> Task to complete: Format every line of the listing below as a JSON list of strings, with one string per line and blank lines left out.

> The records:
━━━━━━━━
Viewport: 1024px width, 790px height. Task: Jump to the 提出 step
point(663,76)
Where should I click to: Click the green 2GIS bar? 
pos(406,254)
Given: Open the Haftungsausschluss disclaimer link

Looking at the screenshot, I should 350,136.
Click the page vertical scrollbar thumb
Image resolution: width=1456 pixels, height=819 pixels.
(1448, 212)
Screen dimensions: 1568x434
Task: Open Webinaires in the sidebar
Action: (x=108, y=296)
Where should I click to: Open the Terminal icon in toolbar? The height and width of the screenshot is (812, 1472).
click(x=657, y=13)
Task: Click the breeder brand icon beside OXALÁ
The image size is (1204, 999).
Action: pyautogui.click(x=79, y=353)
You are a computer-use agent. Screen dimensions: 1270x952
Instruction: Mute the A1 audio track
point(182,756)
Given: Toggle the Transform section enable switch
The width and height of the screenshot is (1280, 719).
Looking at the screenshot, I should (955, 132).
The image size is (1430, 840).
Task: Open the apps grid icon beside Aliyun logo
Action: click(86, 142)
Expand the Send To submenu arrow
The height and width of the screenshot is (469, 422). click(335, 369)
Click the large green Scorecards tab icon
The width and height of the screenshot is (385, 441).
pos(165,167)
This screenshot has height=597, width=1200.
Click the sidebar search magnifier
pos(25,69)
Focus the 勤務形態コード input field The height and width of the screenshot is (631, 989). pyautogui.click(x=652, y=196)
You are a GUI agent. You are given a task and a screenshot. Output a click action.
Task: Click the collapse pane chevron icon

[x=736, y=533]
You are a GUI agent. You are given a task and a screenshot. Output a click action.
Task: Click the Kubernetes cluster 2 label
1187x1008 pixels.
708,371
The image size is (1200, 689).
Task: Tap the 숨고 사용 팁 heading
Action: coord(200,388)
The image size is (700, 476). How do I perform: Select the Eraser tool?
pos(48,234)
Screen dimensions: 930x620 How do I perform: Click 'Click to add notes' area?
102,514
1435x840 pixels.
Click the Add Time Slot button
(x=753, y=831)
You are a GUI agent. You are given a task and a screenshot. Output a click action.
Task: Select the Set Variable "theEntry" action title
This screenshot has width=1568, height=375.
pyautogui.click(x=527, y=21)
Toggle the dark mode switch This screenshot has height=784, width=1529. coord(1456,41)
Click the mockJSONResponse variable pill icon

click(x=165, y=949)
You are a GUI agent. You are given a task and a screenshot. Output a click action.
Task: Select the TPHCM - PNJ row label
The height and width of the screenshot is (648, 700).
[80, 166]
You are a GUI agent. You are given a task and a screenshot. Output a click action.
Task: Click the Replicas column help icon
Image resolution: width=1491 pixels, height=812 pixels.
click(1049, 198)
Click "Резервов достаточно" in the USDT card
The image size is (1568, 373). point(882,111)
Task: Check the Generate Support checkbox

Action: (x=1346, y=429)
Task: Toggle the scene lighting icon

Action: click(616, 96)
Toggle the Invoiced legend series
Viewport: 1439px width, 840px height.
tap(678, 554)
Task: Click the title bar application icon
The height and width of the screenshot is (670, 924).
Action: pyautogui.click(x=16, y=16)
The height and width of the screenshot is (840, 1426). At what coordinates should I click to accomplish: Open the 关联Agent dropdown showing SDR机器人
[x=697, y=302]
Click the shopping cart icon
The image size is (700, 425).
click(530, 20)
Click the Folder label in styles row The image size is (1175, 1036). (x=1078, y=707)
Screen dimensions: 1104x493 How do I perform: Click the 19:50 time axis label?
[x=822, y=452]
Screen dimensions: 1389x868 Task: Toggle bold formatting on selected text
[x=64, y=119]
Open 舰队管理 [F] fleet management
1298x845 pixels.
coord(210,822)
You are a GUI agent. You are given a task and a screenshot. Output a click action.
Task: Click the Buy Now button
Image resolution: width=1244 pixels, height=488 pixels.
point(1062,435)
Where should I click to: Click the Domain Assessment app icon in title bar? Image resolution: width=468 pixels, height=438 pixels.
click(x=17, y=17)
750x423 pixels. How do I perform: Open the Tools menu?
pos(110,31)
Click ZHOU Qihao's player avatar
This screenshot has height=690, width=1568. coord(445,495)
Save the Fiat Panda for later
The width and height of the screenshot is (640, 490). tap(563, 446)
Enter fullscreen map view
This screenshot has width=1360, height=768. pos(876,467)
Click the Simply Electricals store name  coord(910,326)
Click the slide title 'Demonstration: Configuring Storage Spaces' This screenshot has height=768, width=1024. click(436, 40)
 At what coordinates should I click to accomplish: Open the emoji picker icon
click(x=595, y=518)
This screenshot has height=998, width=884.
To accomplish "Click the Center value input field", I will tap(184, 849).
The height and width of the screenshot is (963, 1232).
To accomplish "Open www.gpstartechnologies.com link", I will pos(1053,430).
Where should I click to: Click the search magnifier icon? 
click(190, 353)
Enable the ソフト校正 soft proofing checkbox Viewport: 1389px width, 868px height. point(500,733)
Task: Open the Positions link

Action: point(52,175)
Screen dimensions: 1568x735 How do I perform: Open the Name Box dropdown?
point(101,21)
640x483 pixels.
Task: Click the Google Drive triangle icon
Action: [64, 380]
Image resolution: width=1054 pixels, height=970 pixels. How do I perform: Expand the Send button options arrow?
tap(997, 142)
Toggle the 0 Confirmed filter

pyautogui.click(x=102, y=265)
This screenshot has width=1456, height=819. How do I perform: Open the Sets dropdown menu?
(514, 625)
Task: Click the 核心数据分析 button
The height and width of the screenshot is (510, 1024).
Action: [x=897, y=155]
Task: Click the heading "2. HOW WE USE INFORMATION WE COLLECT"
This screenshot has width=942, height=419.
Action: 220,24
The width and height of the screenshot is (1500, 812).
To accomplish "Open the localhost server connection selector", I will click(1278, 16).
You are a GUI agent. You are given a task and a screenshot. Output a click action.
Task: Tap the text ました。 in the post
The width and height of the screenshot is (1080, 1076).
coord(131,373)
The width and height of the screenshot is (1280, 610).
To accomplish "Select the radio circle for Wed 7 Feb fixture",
━━━━━━━━
> The answer:
[
  "Viewport: 1024px width, 790px height. Task: Jump to the 提出 step",
  "point(663,76)",
  "Where should I click to: Click the green 2GIS bar? ",
  "pos(406,254)",
  "Given: Open the Haftungsausschluss disclaimer link",
  "Looking at the screenshot, I should 350,136.",
  "Click the page vertical scrollbar thumb",
  "Image resolution: width=1456 pixels, height=819 pixels.",
  "(1448, 212)",
  "Screen dimensions: 1568x434",
  "Task: Open Webinaires in the sidebar",
  "Action: (x=108, y=296)",
  "Where should I click to: Open the Terminal icon in toolbar? The height and width of the screenshot is (812, 1472).",
  "click(x=657, y=13)",
  "Task: Click the breeder brand icon beside OXALÁ",
  "The image size is (1204, 999).",
  "Action: pyautogui.click(x=79, y=353)",
  "You are a computer-use agent. Screen dimensions: 1270x952",
  "Instruction: Mute the A1 audio track",
  "point(182,756)",
  "Given: Toggle the Transform section enable switch",
  "The width and height of the screenshot is (1280, 719).",
  "Looking at the screenshot, I should (955, 132).",
  "The image size is (1430, 840).",
  "Task: Open the apps grid icon beside Aliyun logo",
  "Action: click(86, 142)",
  "Expand the Send To submenu arrow",
  "The height and width of the screenshot is (469, 422). click(335, 369)",
  "Click the large green Scorecards tab icon",
  "The width and height of the screenshot is (385, 441).",
  "pos(165,167)",
  "This screenshot has height=597, width=1200.",
  "Click the sidebar search magnifier",
  "pos(25,69)",
  "Focus the 勤務形態コード input field The height and width of the screenshot is (631, 989). pyautogui.click(x=652, y=196)",
  "You are a GUI agent. You are given a task and a screenshot. Output a click action.",
  "Task: Click the collapse pane chevron icon",
  "[x=736, y=533]",
  "You are a GUI agent. You are given a task and a screenshot. Output a click action.",
  "Task: Click the Kubernetes cluster 2 label",
  "1187x1008 pixels.",
  "708,371",
  "The image size is (1200, 689).",
  "Task: Tap the 숨고 사용 팁 heading",
  "Action: coord(200,388)",
  "The image size is (700, 476). How do I perform: Select the Eraser tool?",
  "pos(48,234)",
  "Screen dimensions: 930x620 How do I perform: Click 'Click to add notes' area?",
  "102,514",
  "1435x840 pixels.",
  "Click the Add Time Slot button",
  "(x=753, y=831)",
  "You are a GUI agent. You are given a task and a screenshot. Output a click action.",
  "Task: Select the Set Variable \"theEntry\" action title",
  "This screenshot has width=1568, height=375.",
  "pyautogui.click(x=527, y=21)",
  "Toggle the dark mode switch This screenshot has height=784, width=1529. coord(1456,41)",
  "Click the mockJSONResponse variable pill icon",
  "click(x=165, y=949)",
  "You are a GUI agent. You are given a task and a screenshot. Output a click action.",
  "Task: Select the TPHCM - PNJ row label",
  "The height and width of the screenshot is (648, 700).",
  "[80, 166]",
  "You are a GUI agent. You are given a task and a screenshot. Output a click action.",
  "Task: Click the Replicas column help icon",
  "Image resolution: width=1491 pixels, height=812 pixels.",
  "click(1049, 198)",
  "Click \"Резервов достаточно\" in the USDT card",
  "The image size is (1568, 373). point(882,111)",
  "Task: Check the Generate Support checkbox",
  "Action: (x=1346, y=429)",
  "Task: Toggle the scene lighting icon",
  "Action: click(616, 96)",
  "Toggle the Invoiced legend series",
  "Viewport: 1439px width, 840px height.",
  "tap(678, 554)",
  "Task: Click the title bar application icon",
  "The height and width of the screenshot is (670, 924).",
  "Action: pyautogui.click(x=16, y=16)",
  "The height and width of the screenshot is (840, 1426). At what coordinates should I click to accomplish: Open the 关联Agent dropdown showing SDR机器人",
  "[x=697, y=302]",
  "Click the shopping cart icon",
  "The image size is (700, 425).",
  "click(530, 20)",
  "Click the Folder label in styles row The image size is (1175, 1036). (x=1078, y=707)",
  "Screen dimensions: 1104x493 How do I perform: Click the 19:50 time axis label?",
  "[x=822, y=452]",
  "Screen dimensions: 1389x868 Task: Toggle bold formatting on selected text",
  "[x=64, y=119]",
  "Open 舰队管理 [F] fleet management",
  "1298x845 pixels.",
  "coord(210,822)",
  "You are a GUI agent. You are given a task and a screenshot. Output a click action.",
  "Task: Click the Buy Now button",
  "Image resolution: width=1244 pixels, height=488 pixels.",
  "point(1062,435)",
  "Where should I click to: Click the Domain Assessment app icon in title bar? Image resolution: width=468 pixels, height=438 pixels.",
  "click(x=17, y=17)",
  "750x423 pixels. How do I perform: Open the Tools menu?",
  "pos(110,31)",
  "Click ZHOU Qihao's player avatar",
  "This screenshot has height=690, width=1568. coord(445,495)",
  "Save the Fiat Panda for later",
  "The width and height of the screenshot is (640, 490). tap(563, 446)",
  "Enter fullscreen map view",
  "This screenshot has width=1360, height=768. pos(876,467)",
  "Click the Simply Electricals store name  coord(910,326)",
  "Click the slide title 'Demonstration: Configuring Storage Spaces' This screenshot has height=768, width=1024. click(436, 40)",
  " At what coordinates should I click to accomplish: Open the emoji picker icon",
  "click(x=595, y=518)",
  "This screenshot has height=998, width=884.",
  "To accomplish \"Click the Center value input field\", I will tap(184, 849).",
  "The height and width of the screenshot is (963, 1232).",
  "To accomplish \"Open www.gpstartechnologies.com link\", I will pos(1053,430).",
  "Where should I click to: Click the search magnifier icon? ",
  "click(190, 353)",
  "Enable the ソフト校正 soft proofing checkbox Viewport: 1389px width, 868px height. point(500,733)",
  "Task: Open the Positions link",
  "Action: point(52,175)",
  "Screen dimensions: 1568x735 How do I perform: Open the Name Box dropdown?",
  "point(101,21)",
  "640x483 pixels.",
  "Task: Click the Google Drive triangle icon",
  "Action: [64, 380]",
  "Image resolution: width=1054 pixels, height=970 pixels. How do I perform: Expand the Send button options arrow?",
  "tap(997, 142)",
  "Toggle the 0 Confirmed filter",
  "pyautogui.click(x=102, y=265)",
  "This screenshot has width=1456, height=819. How do I perform: Open the Sets dropdown menu?",
  "(514, 625)",
  "Task: Click the 核心数据分析 button",
  "The height and width of the screenshot is (510, 1024).",
  "Action: [x=897, y=155]",
  "Task: Click the heading \"2. HOW WE USE INFORMATION WE COLLECT\"",
  "This screenshot has width=942, height=419.",
  "Action: 220,24",
  "The width and height of the screenshot is (1500, 812).",
  "To accomplish \"Open the localhost server connection selector\", I will click(1278, 16).",
  "You are a GUI agent. You are given a task and a screenshot. Output a click action.",
  "Task: Tap the text ました。 in the post",
  "The width and height of the screenshot is (1080, 1076).",
  "coord(131,373)",
  "The width and height of the screenshot is (1280, 610).",
  "To accomplish \"Select the radio circle for Wed 7 Feb fixture\","
]